Veterans’ groups are suing the Department of Defense for covering up the chemical exposure that our troops are subjected to at an overseas military base. Thousands of soldiers have reported illnesses and cancers, but the military refuses to tell our troops what they’ve been exposed to. Mike Papantonio & Farron Cousins discuss more.
Transcript:
*This transcript was generated by a third-party transcription software company, so please excuse any typos.
Mike Papantonio: Veterans groups are suing the Department of Defense for covering up the chemical exposure that our troops are subjected to at an overseas military base. Thousands of soldiers have reported illnesses of cancers and illnesses we don’t even have a name for. And the military refuses to help these troops at all.
Farron Cousins: Yeah. This is a terrifying story because to this day, these American soldiers, you know, we’re supposed to protect these folks almost more than anybody else in this country. And we’re failing them because they’re at this base in Uzbekistan, it’s called K2 is the nickname. It’s the Karshi-Khanabad Air Base. And for years and years, thousands of soldiers every year would come down with these mystery illnesses. Many of them ended up developing cancer. And so the military came out a couple years ago and they said, okay, we’re gonna do some testing. We’re gonna be looking for asbestos, we’re gonna be looking for cancer causing chemicals. We’re gonna find out what’s hurting you folks. So they do the tests, they get all their results.
Mike Papantonio: They find everything.
Farron Cousins: They hide them.
Mike Papantonio: Exactly. They find everything and then they don’t disclose it.
Farron Cousins: Exactly. So we still to this day don’t know what’s in that report because they clearly saw it and said, oh God, we can’t show this to anybody because we’re killing people.
Mike Papantonio: Let me tell you our experience with the Department of Defense and it’s just, it’s really, really ugly. We handled the terrorism cases where, you know, American citizens are killed through terrorism, that’s funded by banks, it’s funded by Iran. We don’t get any information from the DOD unless we beat it out of them. They’re always protecting whatever that thing is that they want to protect, which is the government mostly. Same thing on Camp Lejeune, big case up in North Carolina, where entire families are dying of cancer. They died of brain tumors. They died of birth defects because the DOD did not disclose to the soldiers that were on that camp, that were on that base, that all of these toxins were in their drinking water.
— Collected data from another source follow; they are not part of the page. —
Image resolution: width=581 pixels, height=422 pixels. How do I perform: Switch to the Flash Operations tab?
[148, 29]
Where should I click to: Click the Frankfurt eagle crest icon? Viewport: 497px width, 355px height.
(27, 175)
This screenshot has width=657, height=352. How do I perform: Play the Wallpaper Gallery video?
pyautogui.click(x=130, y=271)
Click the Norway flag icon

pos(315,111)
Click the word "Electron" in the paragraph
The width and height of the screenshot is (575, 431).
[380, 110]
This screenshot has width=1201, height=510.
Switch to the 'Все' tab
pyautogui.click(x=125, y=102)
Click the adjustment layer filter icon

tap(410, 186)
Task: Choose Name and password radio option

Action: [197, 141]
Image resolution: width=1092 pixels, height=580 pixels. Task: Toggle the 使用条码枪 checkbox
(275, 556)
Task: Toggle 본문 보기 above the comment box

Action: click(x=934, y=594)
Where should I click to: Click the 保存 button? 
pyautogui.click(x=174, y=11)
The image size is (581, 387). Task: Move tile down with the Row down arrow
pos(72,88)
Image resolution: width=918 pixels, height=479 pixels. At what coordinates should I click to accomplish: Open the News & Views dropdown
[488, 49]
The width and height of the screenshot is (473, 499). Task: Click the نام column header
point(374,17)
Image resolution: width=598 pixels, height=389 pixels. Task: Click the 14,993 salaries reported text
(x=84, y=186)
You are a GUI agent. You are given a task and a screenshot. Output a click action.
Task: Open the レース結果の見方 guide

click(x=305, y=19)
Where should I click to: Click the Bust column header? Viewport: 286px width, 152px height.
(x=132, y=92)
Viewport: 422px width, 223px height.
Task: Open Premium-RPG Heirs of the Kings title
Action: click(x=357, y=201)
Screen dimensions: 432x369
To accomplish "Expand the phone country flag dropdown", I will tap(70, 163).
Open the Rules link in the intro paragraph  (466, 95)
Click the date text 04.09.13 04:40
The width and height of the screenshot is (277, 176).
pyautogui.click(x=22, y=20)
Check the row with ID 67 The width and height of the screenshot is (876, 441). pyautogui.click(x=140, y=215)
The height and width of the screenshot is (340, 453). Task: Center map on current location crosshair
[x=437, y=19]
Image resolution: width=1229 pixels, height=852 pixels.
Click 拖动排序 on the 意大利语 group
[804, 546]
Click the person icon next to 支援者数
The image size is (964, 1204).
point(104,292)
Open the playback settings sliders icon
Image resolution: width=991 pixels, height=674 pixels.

The levels, Farron, were so far off of the chart that when they looked at it the first time, they said it had to be some mistake. Then they looked at it three times and every time they looked at the levels of toxins that caused cancer, neurological disease, birth defects got higher and higher. They hid that. They hid it from the American public, from these soldiers, for about 50 years. Then come along and you’ve got this, these, these soldiers are in tents, they’re in tents on the ground and this toxic sludge is coming up underneath their tent. They’re taking it up through dermal exposure, inhalation exposure, drinking water exposure. And the DOD won’t tell ’em even what the hell was in it so a doctor can treat them.
Farron Cousins: Yeah. And all we know right now is that if you served at this K2 base in Uzbekistan, you have a 500 times greater chance of developing cancer than the average person in the country.
Mike Papantonio: Yeah. Yeah, we asked them to go put their lives on the line for us. You know, go leave your family. Two years, three years, some of these people have been signed up three terms to go fight for America. And then when we do these things to ’em, we treat ’em like they’re second rate citizens. I see it all the time. I’m working on that, the case up in North Carolina, Camp Lejeune case. And it’s just unbelievable to me that you would have a government that would hide how dangerous this exposure was, not only to the soldier, the soldier’s wife and children.
Farron Cousins: Well, and you know what they do instead, we get the US military, the government that says, hey NFL, you’ve gotta have a salute the Veterans Week. Major league baseball, you gotta have your, your military day. This is what we do to them. We give them parades. But we’re also killing them with cancer. But it’s okay because we got to do a fun parade for you.
Mike Papantonio: Virtue signaling.
Farron Cousins: Right.
Mike Papantonio: We give them virtue signaling.